原文
▶

2010年9月20日下午,海南省三亚市凤凰镇,这里曾经集中了大片小产权房,如今已成废墟。 (张杰/东方IC/图)
2010年12月8日,海南三亚,海螺村一处违章建筑前,农民工至今未要回自己的血汗钱。 (炎炎/东方IC/图)
三亚“铁锤”行动预计持续一年,拆除违建面积共计400万平方米,抵得上2009年新房销售面积的4倍。 (张杰/东方IC/图)
海南,这个几千年杂草丛生的流放地,一度为广东母亲吓唬孩子所用,“再哭就把你扔海南岛”。
可现在,土地不再是泥巴,而是遍地黄金。
托“国际旅游岛”的福,不到一年,三亚的房价,拈带着水泥、砖头,嗖嗖翻倍往上涨。北纬18度的阳光和海岸,1919平方公里的弹丸之地,日渐成为投资者眼中稀缺而不可再生的资源。
当市区的海景房卖到均价每平米3万元的时候,三亚的执政者们再也坐不住了,他们决定铲除那些疯狂生长没有边际的违章建筑,为三亚创造更大的财富。
2010年7月,一项命名“铁锤”的行动出台,旨在消灭三亚市经年累月的违章建筑。行动预计持续一年,拆除面积共计400万平方米,抵得上2009年新房销售面积的4倍。截至2010年12月8日,三亚市已拆违78万平方米。
上半年盖房子,下半年扒房子。这是建设“国际旅游岛”的头一年,三亚市的两件大事。
7月15日,三亚市市委书记江泽林宣布,“把违章建筑这个‘毒瘤’坚决铲除”的时候,田独镇的山营村里,东北人正忙着盖房子。他们并不觉得政府会动真格的。
那股盖楼的热情,就跟当年毛主席号召“人多力量大”后,大伙铆足了力气生孩子似的。这年房地产奇热,去年三四毛一块的砖头,今年就涨到七毛四。水泥厂出台了限购令,每次仅售一车水泥,好几百辆车等着,排一天的队也就只能拉一回。
一栋栋高楼茁壮成长,最高达十层。
这个曾经以农耕维生的村庄,到了21世纪,既有的贫乏的经济模式已经彻底改变。比起种田,村民们更愿意选择当房东的生活,他们靠卖地致了富,每平米少说一两千;或者跟东北人合作,他们出地,东北人出资,修好的房子出租,四六分成。
村里六十来户人家,地基本出让了,剩一两户村民把地大块撂着,生了锈的铁门上大字写着“土地合作”。

◀

提取的记录:

▶

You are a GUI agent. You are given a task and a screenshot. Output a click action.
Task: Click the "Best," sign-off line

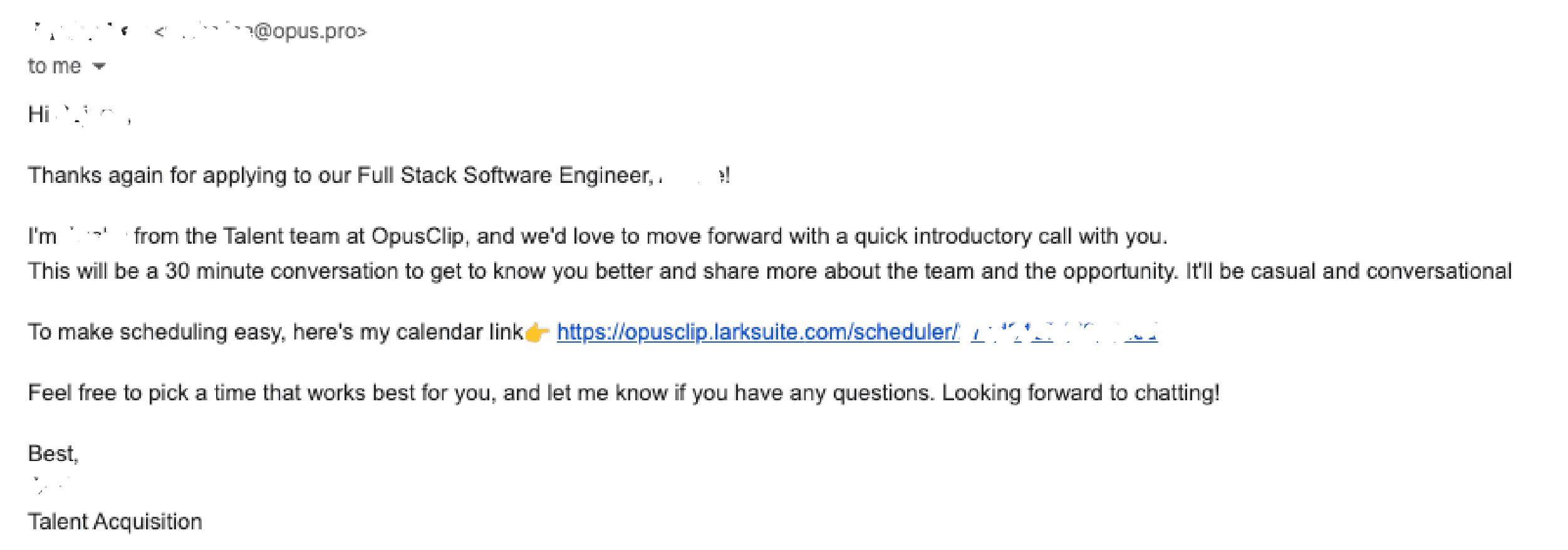(x=53, y=454)
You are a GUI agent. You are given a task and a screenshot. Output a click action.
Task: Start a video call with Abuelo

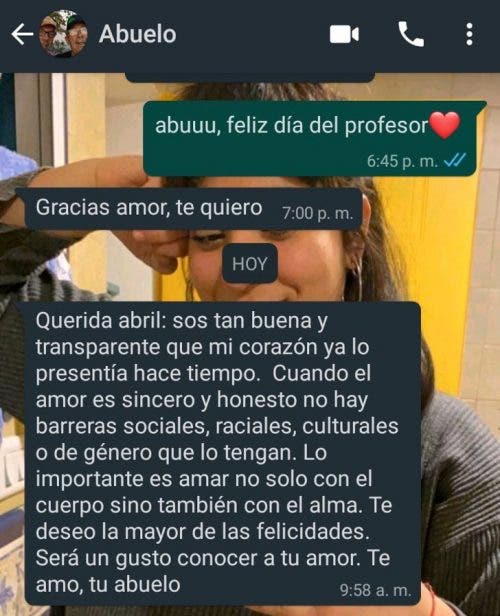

◀

练习题目 1
请逐字复制原文中从“当市区的海景房卖到均价每平米”起一直到“年12月8日,三亚市已拆违78万平方米。”为止的全部文字。
练习题目 2
根据原文,截至2010年12月8日,三亚市已拆除违章建筑多少平方米?

输出结果 1
当市区的海景房卖到均价每平米3万元的时候,三亚的执政者们再也坐不住了,他们决定铲除那些疯狂生长没有边际的违章建筑,为三亚创造更大的财富。
2010年7月,一项命名“铁锤”的行动出台,旨在消灭三亚市经年累月的违章建筑。行动预计持续一年,拆除面积共计400万平方米,抵得上2009年新房销售面积的4倍。截至2010年12月8日,三亚市已拆违78万平方米。

输出结果 2
78万平方米。